L’Agenzia delle entrate-Riscossione sta procedendo all’invio della Comunicazione delle somme dovute ai contribuenti che hanno richiesto la riammissione alla “Rottamazione-quater”, secondo quanto comunicato il 25 giugno 2025. Questa Comunicazione viene recapitata all’indirizzo scelto dall’utente al momento della richiesta riammissione e include varie informazioni cruciali.

Innanzitutto, riporta l’importo totale da versare per la riammissione alla Definizione agevolata, ovvero la “Rottamazione-quater”. Inoltre, specifica le scadenze di pagamento in base all’opzione selezionata al momento della domanda: gli utenti possono scegliere tra un pagamento in unica soluzione, da effettuarsi entro il 31 luglio 2025, oppure optare per un massimo di dieci rate di pari importo. In questo secondo caso, le prime due rate sono fissate al 31 luglio e 30 novembre 2025, mentre le successive rate dovranno essere versate il 28 febbraio, il 31 maggio, il 31 luglio e il 30 novembre degli anni 2026 e 2027. Si applicherà un interesse del 2% annuo a partire dal 1° novembre 2023 sulle somme dovute.

La Comunicazione include anche i moduli precompilati per facilitare i pagamenti in base alla scelta effettuata durante la riammissione, nonché informazioni relative alla possibilità di domiciliare i pagamenti sul conto corrente.

Ulteriore chiarezza viene fornita con un piano che dettaglia la ripartizione dell’importo dovuto a seconda della modalità di pagamento scelta. Una copia della Comunicazione, insieme ai moduli di pagamento, è accessibile nella sezione “Documenti della Definizione agevolata” nell’area riservata del sito dell’Agenzia delle entrate-Riscossione.

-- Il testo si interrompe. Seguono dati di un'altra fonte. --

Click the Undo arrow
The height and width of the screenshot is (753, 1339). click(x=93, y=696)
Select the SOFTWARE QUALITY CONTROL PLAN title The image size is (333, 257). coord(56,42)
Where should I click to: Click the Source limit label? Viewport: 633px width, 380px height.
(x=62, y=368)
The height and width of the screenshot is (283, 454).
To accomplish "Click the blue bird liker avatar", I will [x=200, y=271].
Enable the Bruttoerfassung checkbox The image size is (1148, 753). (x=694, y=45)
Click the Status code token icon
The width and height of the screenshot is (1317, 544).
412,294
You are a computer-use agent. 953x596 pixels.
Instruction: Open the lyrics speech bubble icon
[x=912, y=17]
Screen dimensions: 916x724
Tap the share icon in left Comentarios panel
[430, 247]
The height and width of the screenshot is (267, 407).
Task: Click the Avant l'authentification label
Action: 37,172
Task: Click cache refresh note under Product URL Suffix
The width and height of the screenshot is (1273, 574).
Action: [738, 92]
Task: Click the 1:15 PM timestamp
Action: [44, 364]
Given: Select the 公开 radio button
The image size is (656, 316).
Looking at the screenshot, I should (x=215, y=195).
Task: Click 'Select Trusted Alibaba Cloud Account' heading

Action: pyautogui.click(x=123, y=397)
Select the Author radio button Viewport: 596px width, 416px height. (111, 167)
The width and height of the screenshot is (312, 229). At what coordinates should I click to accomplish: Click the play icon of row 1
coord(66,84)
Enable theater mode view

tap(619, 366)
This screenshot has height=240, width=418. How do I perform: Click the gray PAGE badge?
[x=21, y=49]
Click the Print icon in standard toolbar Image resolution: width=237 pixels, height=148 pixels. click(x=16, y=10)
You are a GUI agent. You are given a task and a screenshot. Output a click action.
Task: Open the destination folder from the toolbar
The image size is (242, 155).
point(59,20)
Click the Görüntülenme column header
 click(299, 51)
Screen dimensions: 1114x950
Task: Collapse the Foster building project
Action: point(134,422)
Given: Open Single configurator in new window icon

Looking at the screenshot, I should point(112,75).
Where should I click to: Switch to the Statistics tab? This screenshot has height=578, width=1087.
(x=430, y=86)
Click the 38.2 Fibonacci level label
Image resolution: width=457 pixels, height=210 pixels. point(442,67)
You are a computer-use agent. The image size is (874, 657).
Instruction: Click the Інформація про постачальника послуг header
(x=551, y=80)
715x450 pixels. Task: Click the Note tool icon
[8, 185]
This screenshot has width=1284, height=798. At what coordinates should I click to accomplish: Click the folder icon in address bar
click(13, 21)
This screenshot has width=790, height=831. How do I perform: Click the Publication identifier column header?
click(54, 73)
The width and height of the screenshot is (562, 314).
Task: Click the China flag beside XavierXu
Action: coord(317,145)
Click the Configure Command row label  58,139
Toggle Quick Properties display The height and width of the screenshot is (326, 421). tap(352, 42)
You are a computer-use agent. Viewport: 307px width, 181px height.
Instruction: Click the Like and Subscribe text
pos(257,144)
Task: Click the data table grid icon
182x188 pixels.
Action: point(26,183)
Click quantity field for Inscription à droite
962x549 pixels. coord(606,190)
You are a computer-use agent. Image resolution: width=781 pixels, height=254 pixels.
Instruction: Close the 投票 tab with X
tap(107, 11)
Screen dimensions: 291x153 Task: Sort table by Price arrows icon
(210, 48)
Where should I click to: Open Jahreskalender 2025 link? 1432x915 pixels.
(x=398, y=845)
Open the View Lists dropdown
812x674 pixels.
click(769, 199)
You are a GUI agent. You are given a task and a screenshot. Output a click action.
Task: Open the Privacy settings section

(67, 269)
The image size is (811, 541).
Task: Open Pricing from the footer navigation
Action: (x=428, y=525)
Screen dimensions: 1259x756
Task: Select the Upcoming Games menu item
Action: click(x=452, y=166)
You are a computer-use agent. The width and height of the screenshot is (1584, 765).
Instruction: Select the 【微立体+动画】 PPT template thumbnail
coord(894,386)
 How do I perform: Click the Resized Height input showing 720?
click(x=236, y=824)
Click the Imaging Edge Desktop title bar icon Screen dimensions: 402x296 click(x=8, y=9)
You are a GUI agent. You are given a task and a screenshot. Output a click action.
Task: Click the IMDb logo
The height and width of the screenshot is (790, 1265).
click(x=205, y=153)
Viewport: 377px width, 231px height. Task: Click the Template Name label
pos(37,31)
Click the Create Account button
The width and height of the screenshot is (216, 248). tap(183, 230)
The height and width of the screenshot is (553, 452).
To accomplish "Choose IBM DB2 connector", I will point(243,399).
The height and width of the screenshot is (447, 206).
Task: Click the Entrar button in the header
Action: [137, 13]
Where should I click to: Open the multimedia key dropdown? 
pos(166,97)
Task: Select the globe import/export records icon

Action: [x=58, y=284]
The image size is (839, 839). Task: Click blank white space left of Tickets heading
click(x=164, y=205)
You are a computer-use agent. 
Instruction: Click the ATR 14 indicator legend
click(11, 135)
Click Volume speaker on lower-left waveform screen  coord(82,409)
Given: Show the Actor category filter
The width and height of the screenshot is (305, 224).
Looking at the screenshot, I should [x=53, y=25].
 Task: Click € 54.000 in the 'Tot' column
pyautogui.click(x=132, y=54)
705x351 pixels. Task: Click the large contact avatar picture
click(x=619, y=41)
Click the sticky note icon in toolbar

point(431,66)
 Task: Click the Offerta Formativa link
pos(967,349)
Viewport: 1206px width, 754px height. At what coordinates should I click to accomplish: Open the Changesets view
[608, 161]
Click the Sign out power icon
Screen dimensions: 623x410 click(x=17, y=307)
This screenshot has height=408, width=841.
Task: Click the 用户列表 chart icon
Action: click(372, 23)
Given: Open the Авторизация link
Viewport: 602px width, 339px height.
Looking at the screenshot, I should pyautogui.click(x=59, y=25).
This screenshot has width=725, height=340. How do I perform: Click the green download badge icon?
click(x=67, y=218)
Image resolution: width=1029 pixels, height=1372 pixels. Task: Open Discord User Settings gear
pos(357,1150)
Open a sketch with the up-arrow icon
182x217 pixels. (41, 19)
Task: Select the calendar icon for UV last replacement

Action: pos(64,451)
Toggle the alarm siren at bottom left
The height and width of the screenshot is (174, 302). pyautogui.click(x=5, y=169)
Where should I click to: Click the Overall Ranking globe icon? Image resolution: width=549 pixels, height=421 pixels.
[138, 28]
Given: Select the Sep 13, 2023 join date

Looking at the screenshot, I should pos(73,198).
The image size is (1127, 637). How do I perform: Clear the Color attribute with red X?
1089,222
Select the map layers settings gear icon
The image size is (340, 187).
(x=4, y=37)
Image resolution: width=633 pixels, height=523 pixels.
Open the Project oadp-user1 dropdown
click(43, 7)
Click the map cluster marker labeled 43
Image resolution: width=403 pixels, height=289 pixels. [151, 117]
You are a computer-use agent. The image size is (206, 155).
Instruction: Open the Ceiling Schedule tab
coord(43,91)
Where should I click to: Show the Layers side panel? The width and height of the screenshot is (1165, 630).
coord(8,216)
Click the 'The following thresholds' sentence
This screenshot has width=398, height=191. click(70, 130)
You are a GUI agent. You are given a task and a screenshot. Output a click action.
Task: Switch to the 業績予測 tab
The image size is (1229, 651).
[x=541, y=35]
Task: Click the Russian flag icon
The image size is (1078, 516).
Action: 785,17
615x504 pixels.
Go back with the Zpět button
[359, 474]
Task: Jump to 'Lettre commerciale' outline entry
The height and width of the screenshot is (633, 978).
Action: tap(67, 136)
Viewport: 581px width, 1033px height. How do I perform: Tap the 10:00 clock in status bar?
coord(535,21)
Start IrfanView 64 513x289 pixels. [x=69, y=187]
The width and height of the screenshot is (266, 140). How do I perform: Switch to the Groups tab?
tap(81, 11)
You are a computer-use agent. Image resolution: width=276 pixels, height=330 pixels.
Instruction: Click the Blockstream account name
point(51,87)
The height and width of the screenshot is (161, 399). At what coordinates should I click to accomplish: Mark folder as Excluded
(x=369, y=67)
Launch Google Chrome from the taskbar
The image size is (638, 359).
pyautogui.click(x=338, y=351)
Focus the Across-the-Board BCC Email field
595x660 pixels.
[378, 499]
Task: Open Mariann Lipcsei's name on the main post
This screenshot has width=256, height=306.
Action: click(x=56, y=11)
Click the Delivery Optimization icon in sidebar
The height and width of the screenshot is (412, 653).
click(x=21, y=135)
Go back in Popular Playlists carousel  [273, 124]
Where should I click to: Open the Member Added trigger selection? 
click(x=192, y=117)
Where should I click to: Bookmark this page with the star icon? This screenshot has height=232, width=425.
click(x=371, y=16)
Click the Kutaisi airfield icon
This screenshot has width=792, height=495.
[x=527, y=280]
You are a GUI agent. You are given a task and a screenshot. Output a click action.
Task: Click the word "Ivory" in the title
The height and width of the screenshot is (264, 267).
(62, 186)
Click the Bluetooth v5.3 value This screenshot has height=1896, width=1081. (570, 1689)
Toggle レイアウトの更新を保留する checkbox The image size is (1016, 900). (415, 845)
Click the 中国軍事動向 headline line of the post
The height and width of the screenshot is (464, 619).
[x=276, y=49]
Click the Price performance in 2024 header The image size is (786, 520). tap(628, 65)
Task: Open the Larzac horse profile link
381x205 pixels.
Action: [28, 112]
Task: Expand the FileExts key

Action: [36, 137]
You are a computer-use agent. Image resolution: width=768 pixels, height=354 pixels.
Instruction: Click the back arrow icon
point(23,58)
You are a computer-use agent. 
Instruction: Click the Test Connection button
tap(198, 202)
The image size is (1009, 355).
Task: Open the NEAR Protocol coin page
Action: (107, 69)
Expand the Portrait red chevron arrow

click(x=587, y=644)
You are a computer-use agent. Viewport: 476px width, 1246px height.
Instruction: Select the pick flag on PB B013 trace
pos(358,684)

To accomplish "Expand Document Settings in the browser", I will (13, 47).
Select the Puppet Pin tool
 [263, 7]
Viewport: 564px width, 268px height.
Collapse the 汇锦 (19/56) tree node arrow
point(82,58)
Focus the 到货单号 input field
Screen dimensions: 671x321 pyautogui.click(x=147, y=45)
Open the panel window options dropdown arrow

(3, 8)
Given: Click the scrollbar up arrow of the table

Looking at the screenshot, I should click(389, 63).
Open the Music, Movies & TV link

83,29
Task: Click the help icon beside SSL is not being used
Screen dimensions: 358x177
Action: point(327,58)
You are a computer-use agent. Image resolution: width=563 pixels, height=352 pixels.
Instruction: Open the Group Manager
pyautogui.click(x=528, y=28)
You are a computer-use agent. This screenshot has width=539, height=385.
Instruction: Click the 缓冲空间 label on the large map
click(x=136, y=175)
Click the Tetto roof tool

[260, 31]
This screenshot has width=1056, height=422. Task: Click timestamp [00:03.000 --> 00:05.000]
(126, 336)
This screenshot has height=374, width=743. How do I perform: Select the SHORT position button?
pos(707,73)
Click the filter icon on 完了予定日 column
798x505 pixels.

Per coloro che intendono sfruttare la riammissione e pagare in forma agevolata solo alcune delle cartelle o avvisi indicati nella Comunicazione, è necessario utilizzare il servizio “ContiTu”. Occorre anche evidenziare che, in caso di mancato, insufficiente o tardivo pagamento rispetto alle scadenze stabilite, o nel caso di importi parziali, i benefici legati alla riammissione alla Definizione agevolata verranno revocati, rendendo i versamenti già effettuati considerati come acconti.

Tuttavia, l’Agenzia offre un periodo di tolleranza di 5 giorni rispetto alle scadenze programmate, permettendo così di evitare sanzioni e di mantenere i benefici della riammissione alla Definizione agevolata, purché i pagamenti vengano effettuati entro tali termini.

Queste misure intendono agevolare i contribuenti, permettendo loro di rientrare in regola con il fisco in modo più sostenibile e pianificato.